§ **What you are asked to do**
Copy out exactly the lines spanning the line with "The image size is (1568, 745)." to the line with "the 'For the", inclusive, from the data underneath, with no pictures.

§ **Information given**
------------------------
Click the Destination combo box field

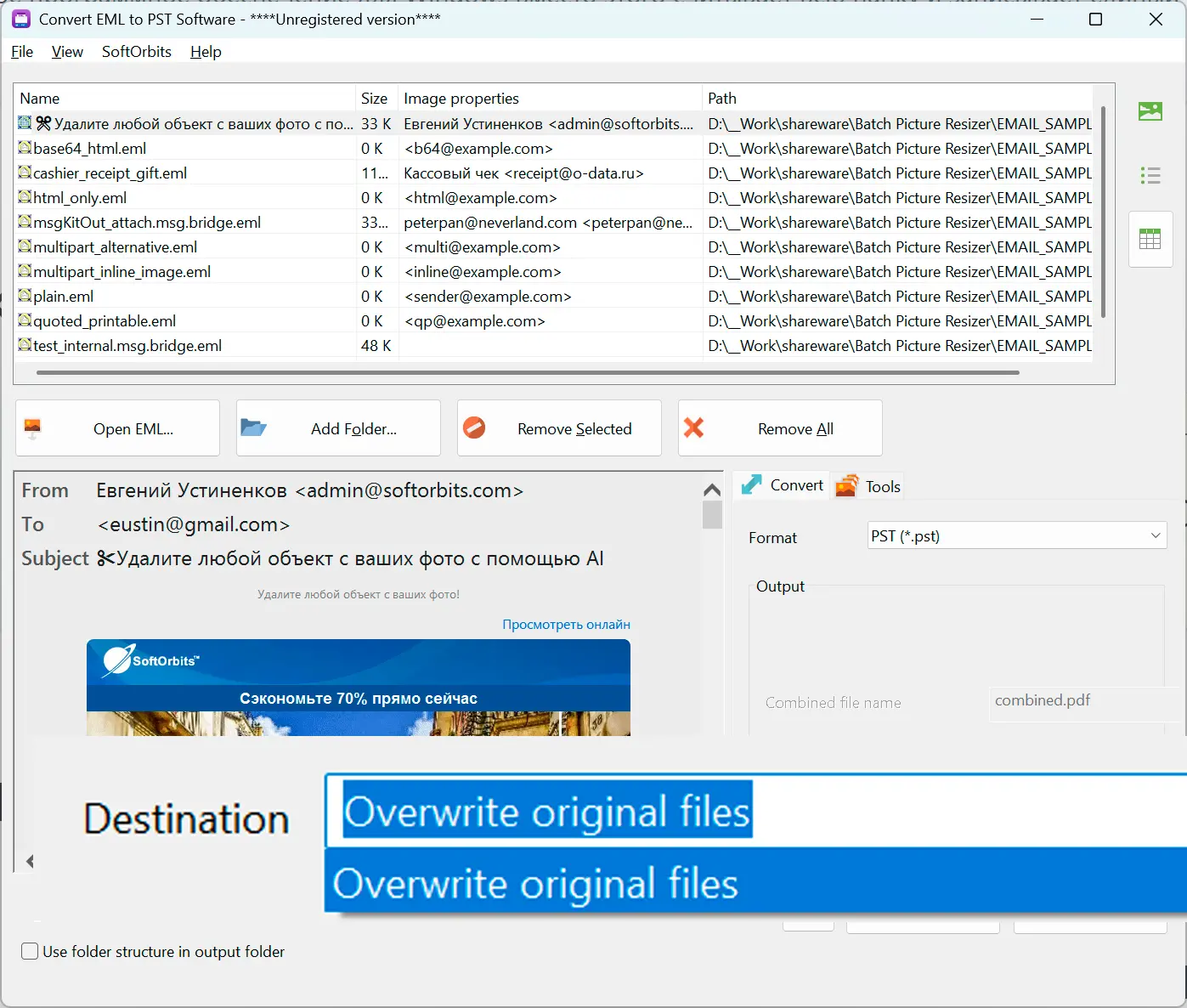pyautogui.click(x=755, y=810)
------------------------
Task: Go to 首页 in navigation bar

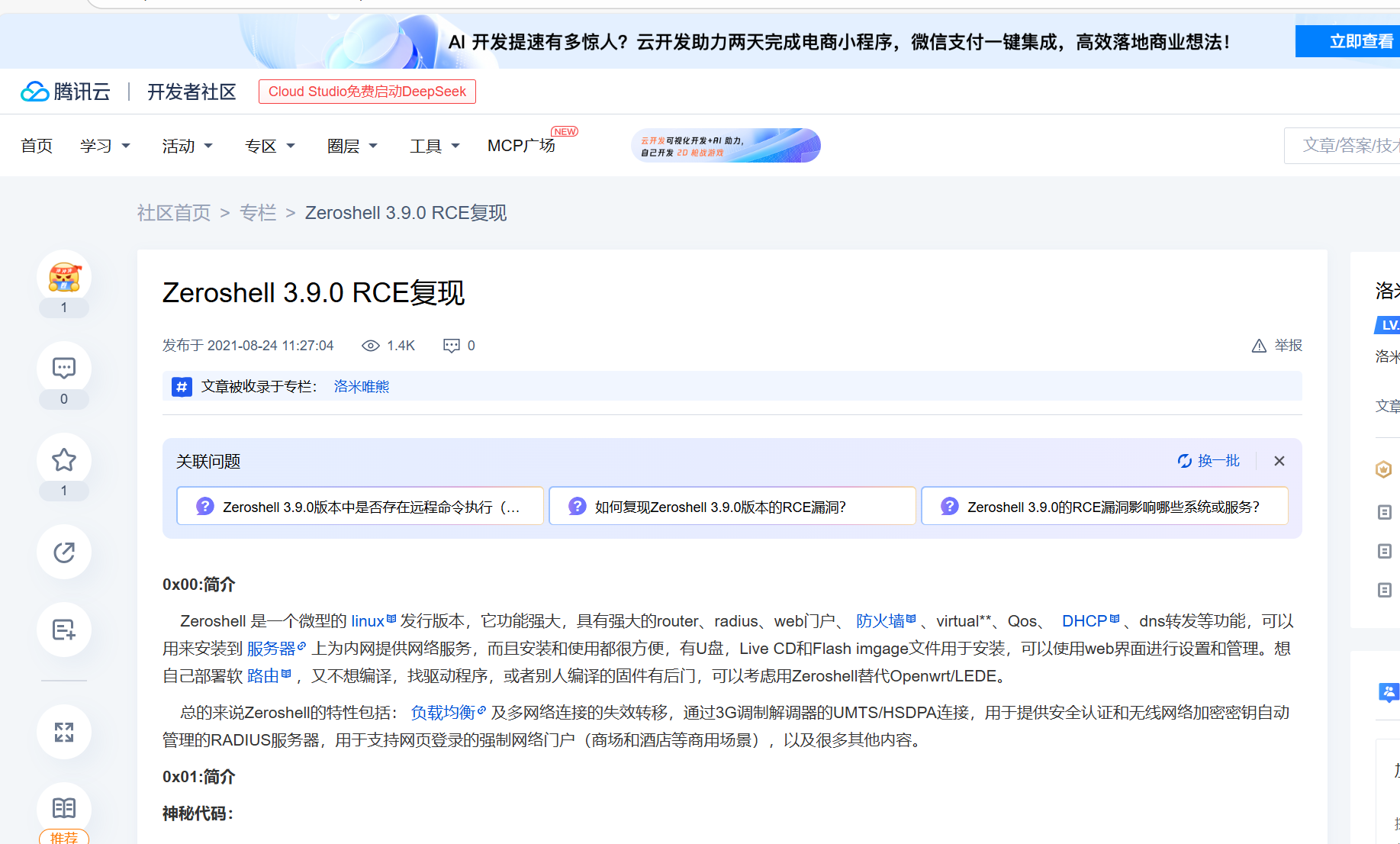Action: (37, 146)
------------------------
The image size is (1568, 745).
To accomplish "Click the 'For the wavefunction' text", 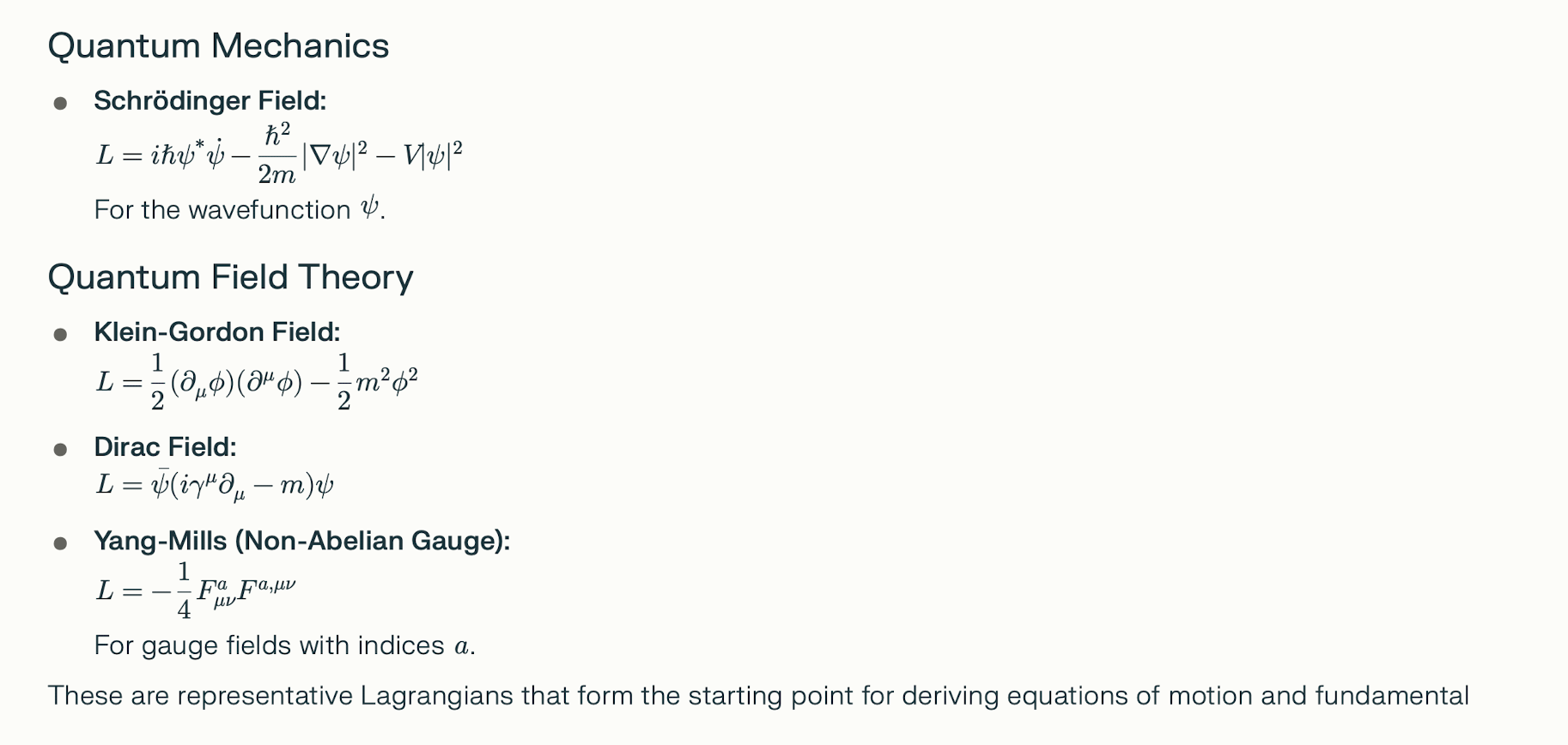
------------------------
§ **Written response**
The image size is (1568, 745).
To accomplish "Click the 'For the wavefunction' text", 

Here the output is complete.